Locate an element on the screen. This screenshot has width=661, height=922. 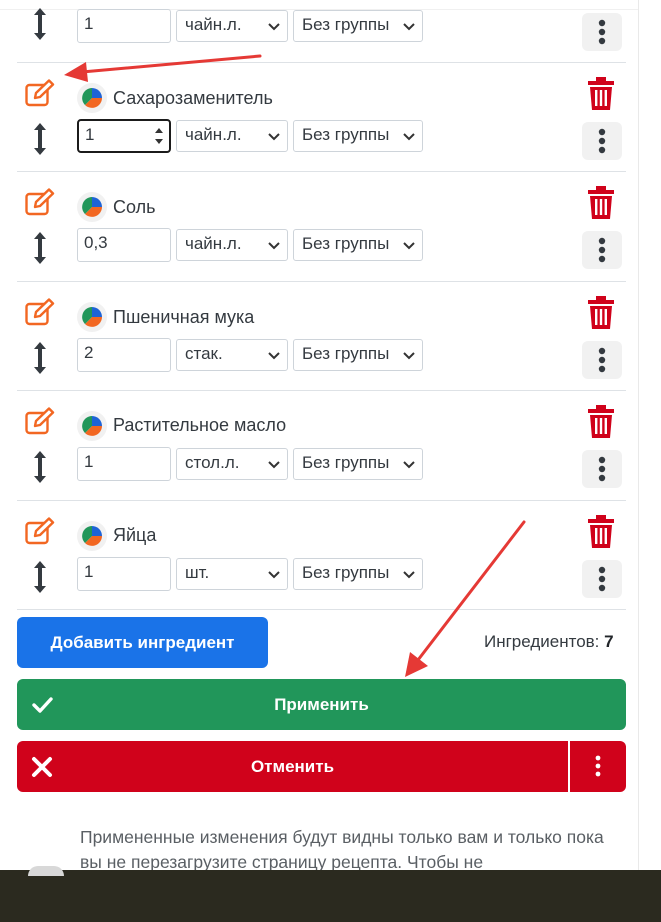
unit-select-value: стак. is located at coordinates (204, 354).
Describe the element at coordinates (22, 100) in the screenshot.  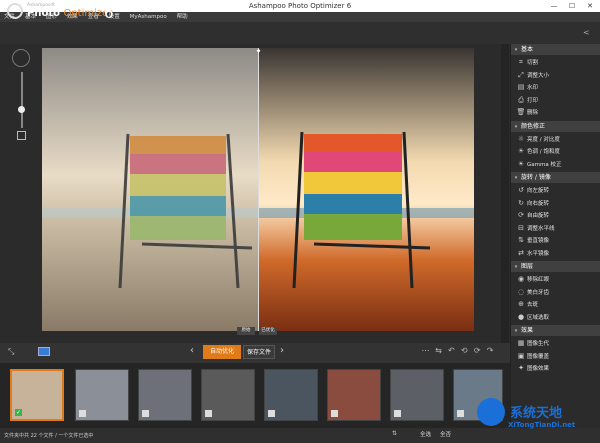
I see `zoom-slider-track` at that location.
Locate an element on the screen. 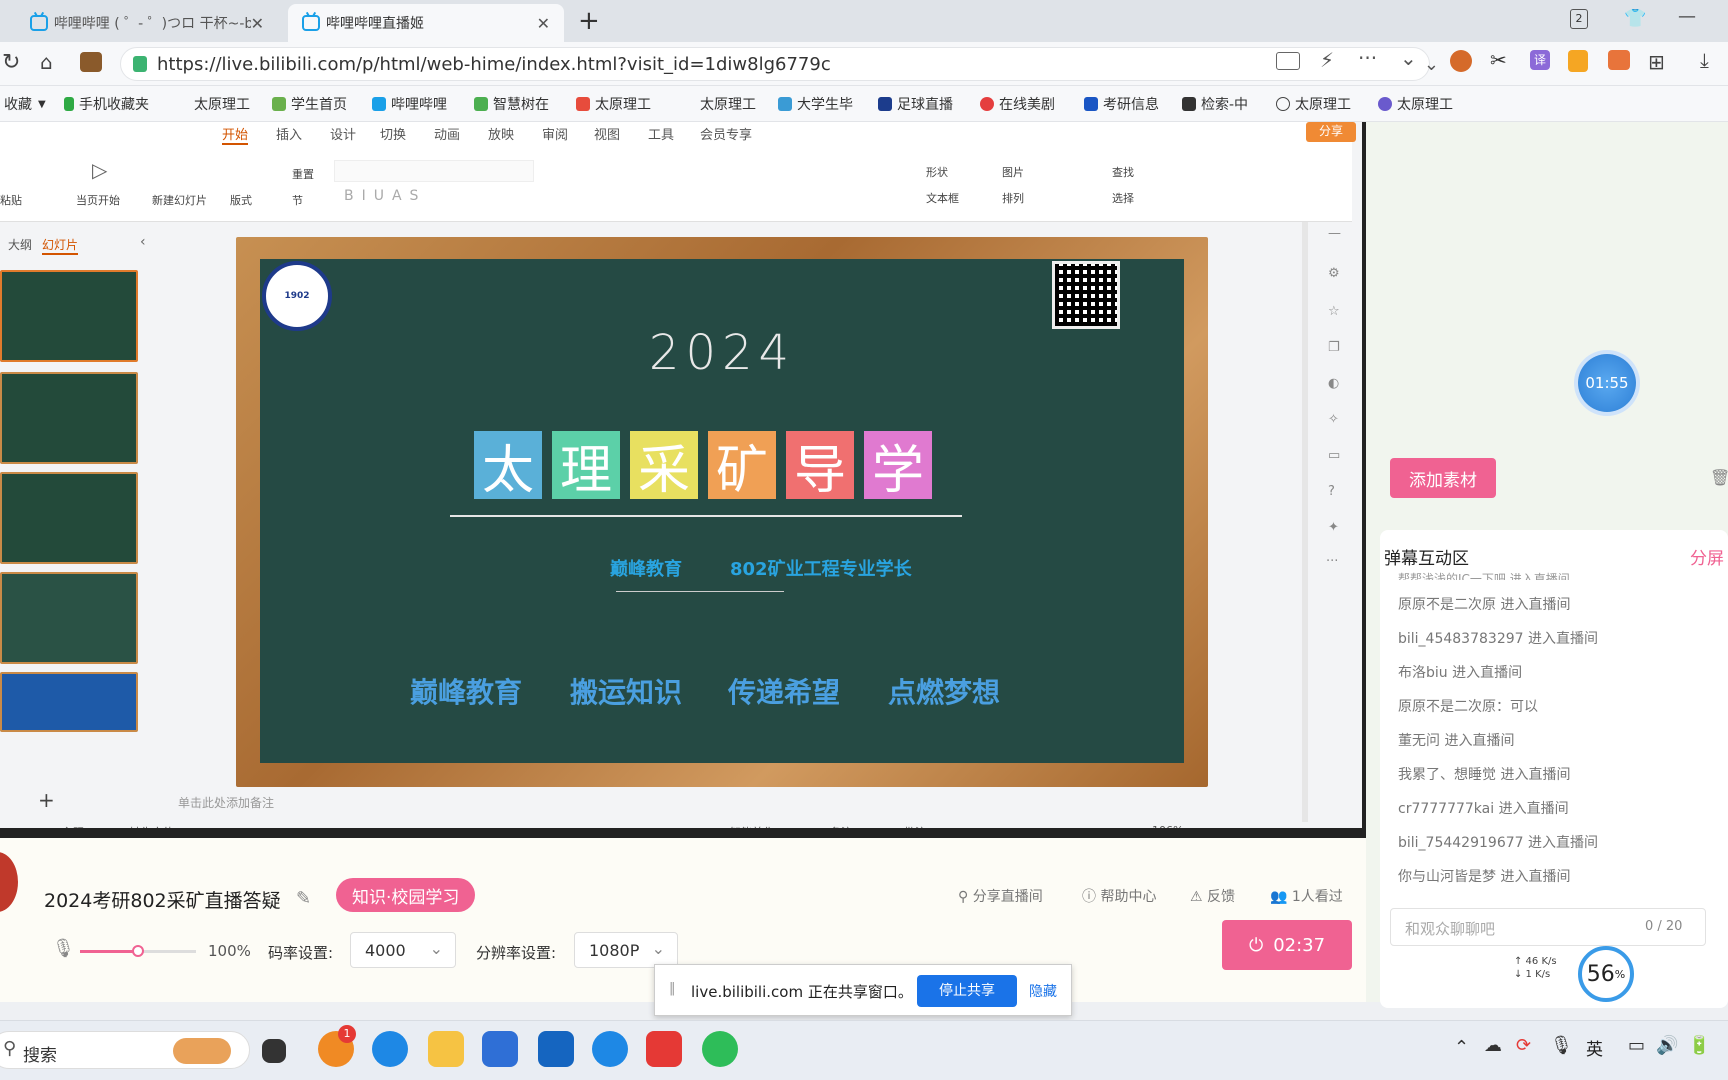 The width and height of the screenshot is (1728, 1080). trash-icon: 🗑 is located at coordinates (1719, 478).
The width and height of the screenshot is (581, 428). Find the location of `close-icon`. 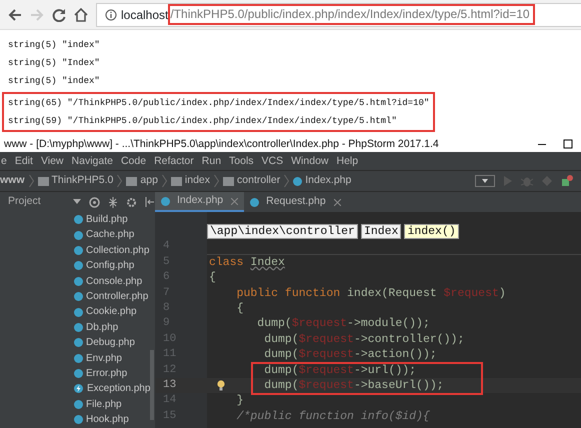

close-icon is located at coordinates (338, 202).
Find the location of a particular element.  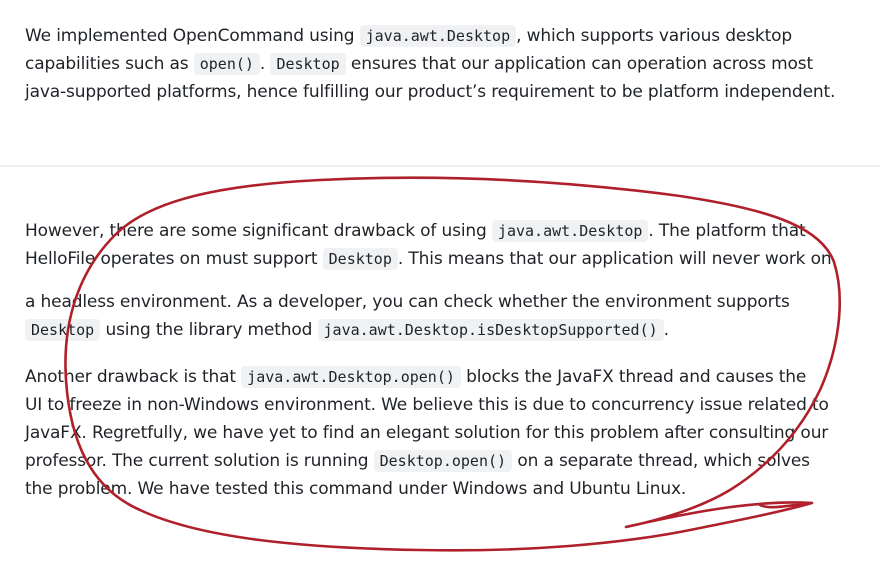

text-span: . The platform that is located at coordinates (727, 231).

◆ ◆ ◆ ◆ ◆ ◆ ◆

**Instructions to follow:** Reproduce the data verbatim, starting with the line that contains "The width and height of the screenshot is (581, 428)." and going on through the end of the data. Leave the pictures out of your copy.

**Task answer:**
The width and height of the screenshot is (581, 428). Find the location of `close-icon`. 

close-icon is located at coordinates (338, 202).
Find the location of a particular element.  

text-span: . The platform that is located at coordinates (727, 231).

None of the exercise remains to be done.